„Das sind Modelle, die gut funktionieren, weil sie Mehrwerte in einer Gemeinschaft schaffen“, schätzt Langensteiner-Schönborn die gemeinsame Planung, Entwicklung und Verwirklichung. Außerdem ließen sich Kosten senken gegenüber einem herkömmlichen Bauprojekt. Die Kosten für den Bauträger entfielen, Kosten der Projektentwicklung und Steuerung würden auf die Gemeinschaft umgelegt und der gemeinsame Einkauf etwa von Fenstern oder Gartenzäunen ermögliche alleine durch die Menge niedrigere Preise.
Die Möglichkeit den eigenen Wohnraum mitzugestalten scheint für viele interessant. Davon erzählt Sylvia Malcher vom Wohnprojekt Konstanz, die gemeinsam mit den Architekten Tilmann Weber und Stefan Ruff über die Möglichkeiten informiert und Mitstreiter für künftige Projekte sucht. Sie haben sich an die Stadt wegen eines Grundstücks gewandt. Schließlich will die Stadtverwaltung solche alternativen Wohnformen unterstützen. Zehn Prozent sind auf städtischen Flächen für solche Projekte reserviert. Das ist im Handlungsprogramm Wohnen so verankert. „Es ist wichtig, Grundstücke freizuhalten. Sonst haben Baugruppen gegenüber Investoren keine Chance“, sagt Marion Klose, Leiterin des Amtes für Stadtplanung über die Wettbewerbssituation. Kaum sei ein Grundstück auf dem Markt, sei es schon verkauft, schildert Langensteiner-Schönborn. „Baugruppen brauchen mehr Zeit, um sich zu finden und zu planen“, führt Klose weiter aus.
Viel Wohnraum auf wenig Fläche
Das Einfamilienhaus hat für die Stadtplaner ausgedient. Durch den Wohnungsmangel ist viel Wohnraum auf wenig Fläche gefragt. Eine gemeinschaftliche Planung sei zudem wirtschaftlicher als das individualistische Einfamilienhaus, sagt Karl Langensteiner-Schönborn. „Eine Krankenschwester wird es sich am ehesten in einer Baugruppe leisten können, Eigentum zu verwirklichen“, führt der Bürgermeister aus, dass durch dieses Modell eine eigene Wohnung wieder für mehr Konstanzer erschwinglich sei.

▶ [Schriftliche Aufgabe A]: Nenne alle Personen, die im Textauszug über Baugruppen in Konstanz mit Namen vorkommen.
▶ [Schriftliche Aufgabe B]: Führe den Textauszug über Baugruppen in Konstanz im Anschluss an seinen letzten Satz fort.

▶ [Datensätze, auszugsweise aus einer Sammlung]:

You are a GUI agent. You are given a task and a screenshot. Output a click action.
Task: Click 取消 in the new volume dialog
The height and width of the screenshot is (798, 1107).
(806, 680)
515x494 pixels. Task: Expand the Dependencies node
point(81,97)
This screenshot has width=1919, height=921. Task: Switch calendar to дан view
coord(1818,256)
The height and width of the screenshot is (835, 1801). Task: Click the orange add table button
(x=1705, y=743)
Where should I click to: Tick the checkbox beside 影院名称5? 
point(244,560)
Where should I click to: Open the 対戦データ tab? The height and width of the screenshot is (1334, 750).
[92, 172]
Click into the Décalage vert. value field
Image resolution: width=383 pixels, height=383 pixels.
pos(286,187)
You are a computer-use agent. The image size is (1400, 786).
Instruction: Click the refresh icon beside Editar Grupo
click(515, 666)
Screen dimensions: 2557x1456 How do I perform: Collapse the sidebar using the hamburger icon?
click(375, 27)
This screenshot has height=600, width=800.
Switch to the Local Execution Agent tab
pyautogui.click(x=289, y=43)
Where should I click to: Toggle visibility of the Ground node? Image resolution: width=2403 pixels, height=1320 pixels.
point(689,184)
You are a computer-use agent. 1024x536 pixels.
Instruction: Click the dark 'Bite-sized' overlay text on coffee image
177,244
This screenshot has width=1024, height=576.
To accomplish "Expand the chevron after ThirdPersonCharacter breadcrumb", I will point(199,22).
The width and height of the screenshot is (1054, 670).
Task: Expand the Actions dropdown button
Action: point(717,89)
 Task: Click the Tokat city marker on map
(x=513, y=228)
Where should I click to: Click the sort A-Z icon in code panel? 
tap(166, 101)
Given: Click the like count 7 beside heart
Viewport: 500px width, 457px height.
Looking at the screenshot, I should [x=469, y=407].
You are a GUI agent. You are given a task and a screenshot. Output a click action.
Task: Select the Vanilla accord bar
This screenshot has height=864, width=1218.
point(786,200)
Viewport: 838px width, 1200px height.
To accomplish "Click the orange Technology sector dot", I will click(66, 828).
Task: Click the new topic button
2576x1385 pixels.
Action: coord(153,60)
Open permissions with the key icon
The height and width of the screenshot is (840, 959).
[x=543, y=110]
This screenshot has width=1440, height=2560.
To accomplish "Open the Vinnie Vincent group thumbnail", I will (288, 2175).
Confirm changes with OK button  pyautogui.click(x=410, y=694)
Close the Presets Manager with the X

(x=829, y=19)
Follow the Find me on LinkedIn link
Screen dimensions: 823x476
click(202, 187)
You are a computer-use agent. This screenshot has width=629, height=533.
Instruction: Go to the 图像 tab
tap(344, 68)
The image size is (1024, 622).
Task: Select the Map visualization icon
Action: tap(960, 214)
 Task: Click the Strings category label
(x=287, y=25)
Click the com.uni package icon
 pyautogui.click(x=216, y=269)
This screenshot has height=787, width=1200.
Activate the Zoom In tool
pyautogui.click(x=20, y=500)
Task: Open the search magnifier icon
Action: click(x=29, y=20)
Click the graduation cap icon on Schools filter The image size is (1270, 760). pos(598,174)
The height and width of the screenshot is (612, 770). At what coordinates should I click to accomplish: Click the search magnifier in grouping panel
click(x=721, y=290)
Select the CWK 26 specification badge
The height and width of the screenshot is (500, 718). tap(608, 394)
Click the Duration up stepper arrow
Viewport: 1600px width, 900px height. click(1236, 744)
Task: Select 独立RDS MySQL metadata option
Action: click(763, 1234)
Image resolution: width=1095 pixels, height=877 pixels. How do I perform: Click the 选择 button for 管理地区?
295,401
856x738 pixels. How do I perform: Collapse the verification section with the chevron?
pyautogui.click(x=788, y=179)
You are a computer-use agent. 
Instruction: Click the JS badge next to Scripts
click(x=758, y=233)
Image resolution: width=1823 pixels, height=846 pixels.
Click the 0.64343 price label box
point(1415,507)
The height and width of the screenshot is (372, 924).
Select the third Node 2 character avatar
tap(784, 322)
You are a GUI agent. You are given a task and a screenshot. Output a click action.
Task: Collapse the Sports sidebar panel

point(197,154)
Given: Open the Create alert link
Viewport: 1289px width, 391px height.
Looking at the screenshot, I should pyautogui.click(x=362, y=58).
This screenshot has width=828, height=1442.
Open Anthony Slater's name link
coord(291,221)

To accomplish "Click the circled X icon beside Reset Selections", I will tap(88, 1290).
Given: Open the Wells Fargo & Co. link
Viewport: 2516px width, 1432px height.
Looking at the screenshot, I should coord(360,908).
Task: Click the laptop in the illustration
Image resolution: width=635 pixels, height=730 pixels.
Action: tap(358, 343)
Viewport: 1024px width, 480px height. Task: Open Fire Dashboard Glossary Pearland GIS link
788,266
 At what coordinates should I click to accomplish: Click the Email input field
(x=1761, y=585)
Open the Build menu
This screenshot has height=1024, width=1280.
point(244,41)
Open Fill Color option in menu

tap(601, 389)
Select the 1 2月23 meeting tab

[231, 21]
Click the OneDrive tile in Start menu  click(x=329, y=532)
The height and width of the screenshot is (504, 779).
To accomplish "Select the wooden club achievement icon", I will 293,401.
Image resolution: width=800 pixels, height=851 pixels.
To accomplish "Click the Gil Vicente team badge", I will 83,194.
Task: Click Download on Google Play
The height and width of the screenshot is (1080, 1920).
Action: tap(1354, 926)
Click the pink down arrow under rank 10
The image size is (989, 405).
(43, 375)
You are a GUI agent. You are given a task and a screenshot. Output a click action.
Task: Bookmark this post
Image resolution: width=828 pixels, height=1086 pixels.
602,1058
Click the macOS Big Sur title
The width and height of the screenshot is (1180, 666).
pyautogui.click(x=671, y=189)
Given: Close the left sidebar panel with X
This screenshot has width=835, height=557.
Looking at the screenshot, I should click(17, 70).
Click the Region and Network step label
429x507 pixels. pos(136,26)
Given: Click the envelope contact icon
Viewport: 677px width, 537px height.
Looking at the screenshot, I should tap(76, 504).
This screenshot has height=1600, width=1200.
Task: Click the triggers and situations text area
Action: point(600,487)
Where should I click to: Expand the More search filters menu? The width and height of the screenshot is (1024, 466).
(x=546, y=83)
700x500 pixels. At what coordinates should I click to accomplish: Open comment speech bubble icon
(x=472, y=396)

▶ [Antwort A]: Karl Langensteiner-Schönborn, Sylvia Malcher, Tilmann Weber, Stefan Ruff, Marion Klose

▶ [Antwort B]:
Karl Langensteiner-Schönborn hofft auf optisch gelungene Referenzprojekte. Wenn ein Beispiel realisiert worden sei, sei das die beste Werbung für künftige Projekte. Allerdings müssten die Menschen bereit sein, in einer Gemeinschaft zu leben. „Baugruppenprojekte bedeuten auch mehr Nähe“, sagt er und erzählt von starken sozialen Strukturen, die sich bilden können, wenn man zusammen baut. Die Nachbarschaft gebe es schon vor dem Haus, die Menschen kennen ihre Stärken und Schwächen. Und noch ein Aspekt ist der Verwaltung wichtig: Car-Sharing, vernetzte Häuser und ein gemeinsames Blockheizkraftwerk im Keller sind Komponenten für zukunftsweisende Stadtteile, ebenso Gemeinschaftsräume oder Flächen für gewerbliche Angebote. Baugruppenprojekte könnten eine Vorreiterrolle in der Entwicklung nachhaltiger Stadtteile einnehmen. „Diese Klientel ist auch an zukunftsorientiertem Wohnen interessiert“, sagt Marion Klose. „Wir würden uns freuen, wenn in Konstanz mehr solcher Projekte umgesetzt werden“, schließt sie. „Das trägt zu einer bunten Stadt bei.“
Gute Konzepte und Baugruppen gesucht
Für Interessenten: Wer Interesse an Baugruppenprojekten hat, kann sich bei der Stadt im Amt für Stadtplanung melden. Dort werden die Anfragen gesammelt. „Wir bauen gerade eine Datei auf“, sagt Amtsleiterin Marion Klose. Darin würde von unverbindlichen Bekundungen bis hin zu konkreten Anfragen für die Umsetzung eines Projektes alles gesammelt. Drei Quartiere, die sich momentan in der Entwicklung befinden, nannte die Stadtplanerin im Gespräch – Marienweg in Litzelstetten, Brühläcker in Dettingen und die Christianiwiesen. In der Entwicklung der Flächen seien Grundstücke für Baugruppen im Rahmen des Handlungsprogramm Wohnen bereits vorgesehen. Diese Grundstücke sollen regulär ausgeschrieben werden. Baugruppen können sich dann wie normale Bauherren mit einem Konzept darauf bewerben.
Für Ideen: Einen Katalog von Kriterien, nach denen Bauplätze vergeben werden, gibt es noch nicht. Alles befinde sich noch in der Entwicklungsphase, so Klose. Die Verwaltung werde jedoch die optische Umsetzung bewerten ebenso das Gesamtkonzept. Die besten Konzepte für die Schaffung sozialer Strukturen und sozialer Durchmischung sollen zum Zug kommen. Es gibt Städte, in denen wegen der sozialen Durchmischung auch der Beruf ein Auswahlkriterium ist. Das soll es in Konstanz nach Karl Langensteiner-Schönborn allerdings nicht geben. Er gibt an, dass Baugruppenprojekte durch die gemeinsame Planung ohne Bauträger bis zu 20 Prozent sparen könnten. Dieses Geld könne dann auch in die Qualität der Ausstattung investiert werden.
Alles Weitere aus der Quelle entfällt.